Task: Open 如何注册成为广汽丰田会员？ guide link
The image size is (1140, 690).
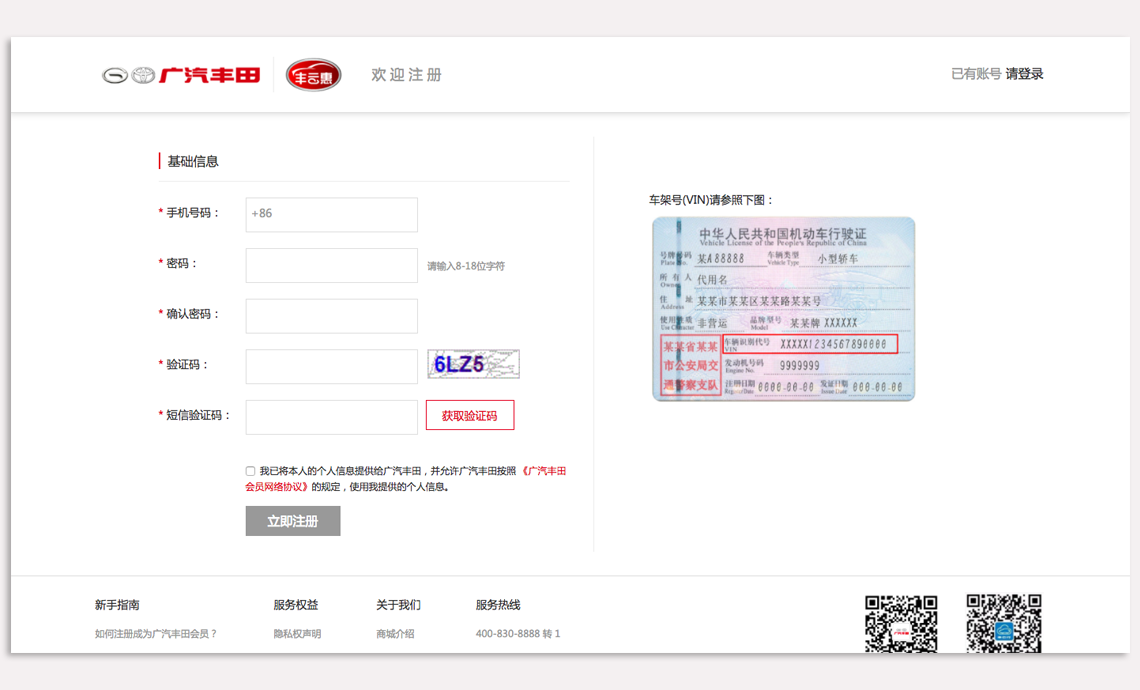Action: coord(156,634)
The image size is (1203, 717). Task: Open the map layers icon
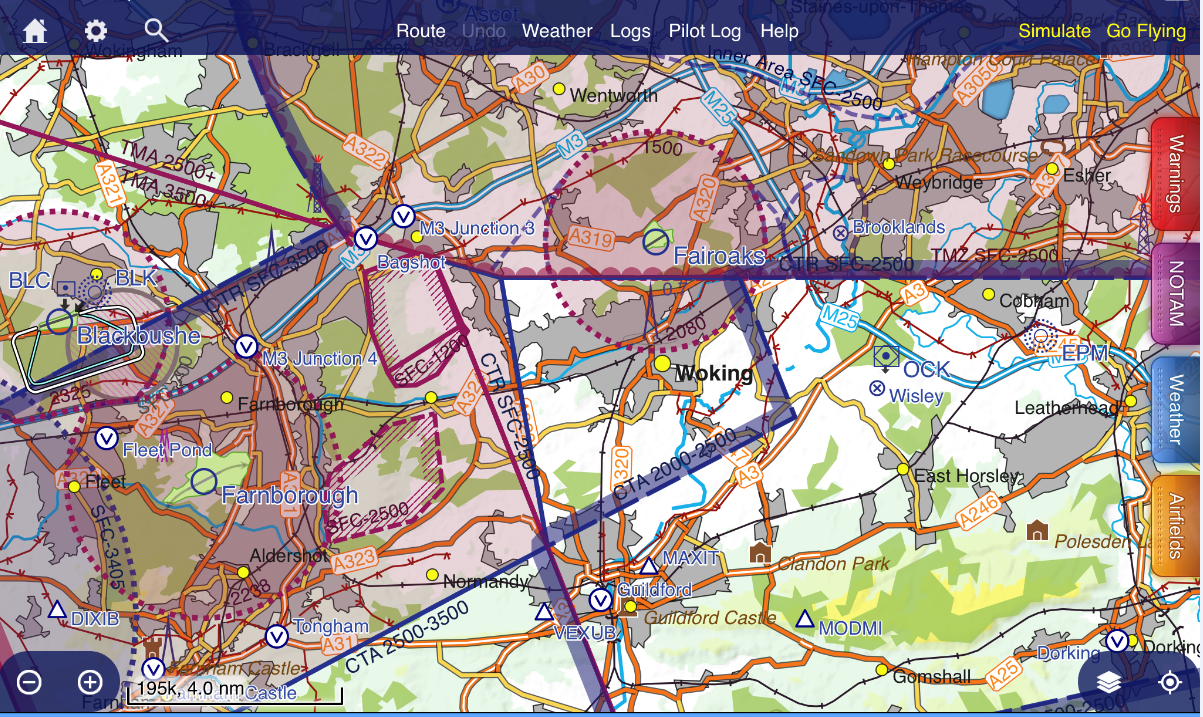(1108, 682)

━━━━━━━━━━━━━━━━

▶ **Aim of the exercise**
Exactly as they appear above, write out all the entries, but not the images.

▶ **Finished exercise**
Task: Open 如何注册成为广汽丰田会员？ guide link
The image size is (1140, 690).
Action: coord(156,634)
The image size is (1203, 717). Task: Open the map layers icon
(1108, 682)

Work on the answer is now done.